🤖 AI Summary
Robotic rebar-tie pose estimation in dense rebar node scenarios suffers from poor robustness and high data dependency, posing a critical bottleneck for construction automation. This paper proposes a few-shot rebar-tie planning method that integrates geometric perception with SE(3)-equivariant diffusion modeling. Specifically, robust node localization is achieved via DBSCAN clustering and PCA-based orientation estimation; optimal tie sequences are generated using geometric feature extraction coupled with an SE(3)-equivariant denoising diffusion model—requiring only 5–10 expert demonstrations. The approach enables tight perception–planning co-design, achieving high-success-rate node detection and precise sequential tying across single-layer, multi-layer, and cluttered rebar configurations.
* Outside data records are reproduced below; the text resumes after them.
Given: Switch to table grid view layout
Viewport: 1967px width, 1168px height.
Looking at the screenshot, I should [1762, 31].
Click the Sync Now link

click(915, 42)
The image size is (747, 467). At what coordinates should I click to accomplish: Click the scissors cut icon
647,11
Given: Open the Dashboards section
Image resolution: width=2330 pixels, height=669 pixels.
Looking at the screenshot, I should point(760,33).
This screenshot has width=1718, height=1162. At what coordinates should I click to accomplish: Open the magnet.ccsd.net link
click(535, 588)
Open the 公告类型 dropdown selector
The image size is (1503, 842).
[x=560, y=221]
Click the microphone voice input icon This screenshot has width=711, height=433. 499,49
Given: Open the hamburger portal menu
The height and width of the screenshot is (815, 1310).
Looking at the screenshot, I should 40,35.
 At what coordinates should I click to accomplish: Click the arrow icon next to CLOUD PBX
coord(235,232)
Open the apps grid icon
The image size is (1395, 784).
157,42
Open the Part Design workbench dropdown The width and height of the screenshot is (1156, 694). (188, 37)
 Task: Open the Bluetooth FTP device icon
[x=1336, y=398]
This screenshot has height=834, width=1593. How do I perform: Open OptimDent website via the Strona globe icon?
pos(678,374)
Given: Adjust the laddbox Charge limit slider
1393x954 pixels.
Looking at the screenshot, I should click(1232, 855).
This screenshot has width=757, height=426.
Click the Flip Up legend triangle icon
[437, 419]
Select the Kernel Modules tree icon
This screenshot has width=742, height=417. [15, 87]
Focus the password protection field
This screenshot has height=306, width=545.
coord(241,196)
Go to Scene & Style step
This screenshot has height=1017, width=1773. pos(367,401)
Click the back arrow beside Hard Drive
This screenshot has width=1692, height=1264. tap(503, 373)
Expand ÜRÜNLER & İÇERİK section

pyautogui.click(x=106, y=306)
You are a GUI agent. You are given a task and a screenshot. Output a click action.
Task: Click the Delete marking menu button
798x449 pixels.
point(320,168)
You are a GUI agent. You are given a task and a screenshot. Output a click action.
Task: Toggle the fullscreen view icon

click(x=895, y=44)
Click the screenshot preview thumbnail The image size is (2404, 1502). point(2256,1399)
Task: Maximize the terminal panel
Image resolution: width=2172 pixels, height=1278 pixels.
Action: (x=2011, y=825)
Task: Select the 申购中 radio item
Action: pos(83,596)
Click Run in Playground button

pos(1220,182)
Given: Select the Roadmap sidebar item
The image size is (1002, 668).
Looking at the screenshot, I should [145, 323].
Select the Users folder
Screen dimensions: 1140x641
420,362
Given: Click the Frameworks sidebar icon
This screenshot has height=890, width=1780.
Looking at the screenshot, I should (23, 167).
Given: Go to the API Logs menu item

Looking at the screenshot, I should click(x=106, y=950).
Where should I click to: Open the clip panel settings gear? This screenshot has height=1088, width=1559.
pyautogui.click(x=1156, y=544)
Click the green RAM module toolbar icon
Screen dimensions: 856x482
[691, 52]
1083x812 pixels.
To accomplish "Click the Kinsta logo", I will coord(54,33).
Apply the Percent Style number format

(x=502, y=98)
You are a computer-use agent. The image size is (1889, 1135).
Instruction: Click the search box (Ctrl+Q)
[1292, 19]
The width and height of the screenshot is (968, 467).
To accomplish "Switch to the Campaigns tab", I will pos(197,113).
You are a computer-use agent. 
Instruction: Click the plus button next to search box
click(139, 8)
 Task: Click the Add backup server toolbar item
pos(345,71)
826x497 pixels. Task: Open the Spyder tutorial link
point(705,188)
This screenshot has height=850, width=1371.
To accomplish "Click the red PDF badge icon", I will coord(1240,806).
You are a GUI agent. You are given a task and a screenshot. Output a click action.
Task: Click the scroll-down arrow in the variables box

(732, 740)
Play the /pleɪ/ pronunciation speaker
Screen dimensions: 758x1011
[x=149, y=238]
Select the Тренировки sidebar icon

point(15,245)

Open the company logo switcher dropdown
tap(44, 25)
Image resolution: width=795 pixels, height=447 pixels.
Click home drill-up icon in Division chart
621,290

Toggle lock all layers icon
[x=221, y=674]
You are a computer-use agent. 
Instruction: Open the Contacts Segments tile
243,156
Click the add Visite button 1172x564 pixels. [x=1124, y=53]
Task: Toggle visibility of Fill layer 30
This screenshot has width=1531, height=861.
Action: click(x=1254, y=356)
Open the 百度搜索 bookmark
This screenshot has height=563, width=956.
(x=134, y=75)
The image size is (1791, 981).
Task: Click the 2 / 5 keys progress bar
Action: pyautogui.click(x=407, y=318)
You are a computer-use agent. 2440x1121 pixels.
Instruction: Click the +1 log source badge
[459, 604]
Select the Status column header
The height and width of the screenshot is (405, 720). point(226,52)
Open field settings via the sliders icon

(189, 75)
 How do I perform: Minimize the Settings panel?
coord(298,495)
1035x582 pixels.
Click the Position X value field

Compared to conventional methods, it substantially reduces data requirements and manual hyperparameter tuning effort, while significantly improving generalization and robustness in complex, real-world construction environments.
📝 Abstract
Rebar tying is a repetitive but critical task in reinforced concrete construction, typically performed manually at considerable ergonomic risk. Recent advances in robotic manipulation hold the potential to automate the tying process, yet face challenges in accurately estimating tying poses in congested rebar nodes. In this paper, we introduce a hybrid perception and motion planning approach that integrates geometry-based perception with Equivariant Denoising Diffusion on SE(3) (Diffusion-EDFs) to enable robust multi-node rebar tying with minimal training data. Our perception module utilizes density-based clustering (DBSCAN), geometry-based node feature extraction, and principal component analysis (PCA) to segment rebar bars, identify rebar nodes, and estimate orientation vectors for sequential ranking, even in complex, unstructured environments. The motion planner, based on Diffusion-EDFs, is trained on as few as 5-10 demonstrations to generate sequential end-effector poses that optimize collision avoidance and tying efficiency. The proposed system is validated on various rebar meshes, including single-layer, multi-layer, and cluttered configurations, demonstrating high success rates in node detection and accurate sequential tying. Compared with conventional approaches that rely on large datasets or extensive manual parameter tuning, our method achieves robust, efficient, and adaptable multi-node tying while significantly reducing data requirements. This result underscores the potential of hybrid perception and diffusion-driven planning to enhance automation in on-site construction tasks, improving both safety and labor efficiency.